Arriving on the heels of their Life on the Run sampler – a mere five months old – itʼs audibly clear that Tempe-based pop quartet The Season Premiere are evolving at an exponential rate. The musicians responsible for 2008ʼs Put Up Shut Up have vanished without a trace, leaving in their wake For All The Lovers, a chic collection of polished pop tunes that will make heads within hearing range bob along.
At surface level, FATL has gorgeously disguised itself as a happy-go-lucky record filled to the brim with smash hits sure to be vibrating through the stereos of cars cruising along on warm summer nights. Taking the plunge, however, will reveal profound lyrical compositions, depicting sobering tales of deception, betrayal, and loneliness.
Riley Knapp kicks off album opener “Anything But Love” with an ominous drum intro, emphatically queueing the rest of the band to join in. While rather simplistic musically, the sporadic guitar noodlings of Travis Wilson keep things interesting, as does a veiled lyrical fantasy involving the murder of an unappreciated lover (a feeling many can relate to), and a dangerously catchy chorus that will have listeners humming along hours after the record stops spinning.
“Ulterior Design” swiftly aims to obfuscate the mood with swirling synths eerily sweeping about the verses as frontman Justin Garza paints a grisly picture of a tumultuous relationship erupting into an abrupt and bitter end. Throughout the entire track, Garza showcases his vocal versatility and prowess, particularly during the hard-hitting pre-chorus and second verse. Meanwhile the full band really lets loose during the bridge and chorus, with gang vocals and harmonies painstakingly placed and begging to be sung along to.
Possibly the low point of the album, “Two Years Late” features sleek guitar riffs, rigid drumming, and sharp vocal melodies reminiscent of The All-American Rejects most recent effort.
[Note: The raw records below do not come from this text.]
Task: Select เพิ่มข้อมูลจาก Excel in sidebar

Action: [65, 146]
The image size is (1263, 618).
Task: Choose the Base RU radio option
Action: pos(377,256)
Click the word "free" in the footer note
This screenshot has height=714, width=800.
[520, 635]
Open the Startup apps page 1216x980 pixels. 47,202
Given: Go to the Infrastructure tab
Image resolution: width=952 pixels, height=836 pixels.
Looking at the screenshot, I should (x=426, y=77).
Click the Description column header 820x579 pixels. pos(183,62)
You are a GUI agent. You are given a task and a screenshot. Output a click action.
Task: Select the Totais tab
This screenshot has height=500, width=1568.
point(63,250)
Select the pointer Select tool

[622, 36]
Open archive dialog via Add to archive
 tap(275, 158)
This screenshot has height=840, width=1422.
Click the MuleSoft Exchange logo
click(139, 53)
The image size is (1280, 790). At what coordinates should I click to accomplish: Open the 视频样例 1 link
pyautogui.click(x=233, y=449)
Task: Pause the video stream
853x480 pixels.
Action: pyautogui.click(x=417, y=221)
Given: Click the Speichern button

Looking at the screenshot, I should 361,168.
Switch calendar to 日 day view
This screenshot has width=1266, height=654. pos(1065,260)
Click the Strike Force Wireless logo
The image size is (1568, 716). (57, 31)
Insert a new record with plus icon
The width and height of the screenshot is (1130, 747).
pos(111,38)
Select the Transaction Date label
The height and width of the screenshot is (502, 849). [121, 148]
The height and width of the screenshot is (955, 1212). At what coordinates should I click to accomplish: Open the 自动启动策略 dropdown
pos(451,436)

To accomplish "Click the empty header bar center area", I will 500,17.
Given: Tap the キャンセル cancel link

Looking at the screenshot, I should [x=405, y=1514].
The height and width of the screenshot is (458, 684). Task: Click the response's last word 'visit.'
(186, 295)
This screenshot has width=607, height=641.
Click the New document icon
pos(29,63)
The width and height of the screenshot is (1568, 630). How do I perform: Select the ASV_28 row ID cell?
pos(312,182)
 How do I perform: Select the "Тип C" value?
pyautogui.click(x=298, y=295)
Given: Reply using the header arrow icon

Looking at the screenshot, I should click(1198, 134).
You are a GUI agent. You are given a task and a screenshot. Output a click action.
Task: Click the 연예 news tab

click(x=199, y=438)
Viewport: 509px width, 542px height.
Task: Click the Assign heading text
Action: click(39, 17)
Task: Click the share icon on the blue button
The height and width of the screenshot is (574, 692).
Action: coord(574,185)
Unfortunately the tune comes off too formulaic and timid amongst the experimentation and exploration contained within the four remaining tracks.
As the lone ballad, “If I Was A Fire” resets the overall tone of the album, and sits perfectly as the penultimate track. Rock steady drumming, fantastic guitar orchestration, and stellar harmonies all compliment a hair raising chorus. Much like their 2010 single “Winter Doubt”, “Fire” throws the window wide open for the whole world to peer through, placing Garzaʼs innermost thoughts and feelings on display unlike any other track on the album.
Appropriately rounding out this extended play is “Heart of the Matter”, cataloging the catastrophic effect being alone can have, and the inner struggle to remain optimistic. As individuals and a unit, the band come together in the tightest musical performance of the album. Garza delivers each line with beautiful precision, Knapp and bassist Terrence Wilson compliment each other nicely with crisp drumming and grooving basslines that provide a perfect rhythm on top of which Travis layers superb leads.
Overall, this was a solid effort by a young band in the throes of serious growing pains, who managed to put out a decent record in spite of the high-hurdles set before them. For All The Lovers does leave something to be desired (clocking in a hair under 16 minutes), especially when considering the limited catalog they currently possess, but fear not, for this is certainly not the last the world will hear from The Season Premiere, and itʼs a fairly safe bet to say they arenʼt ready to quit talking yet, either.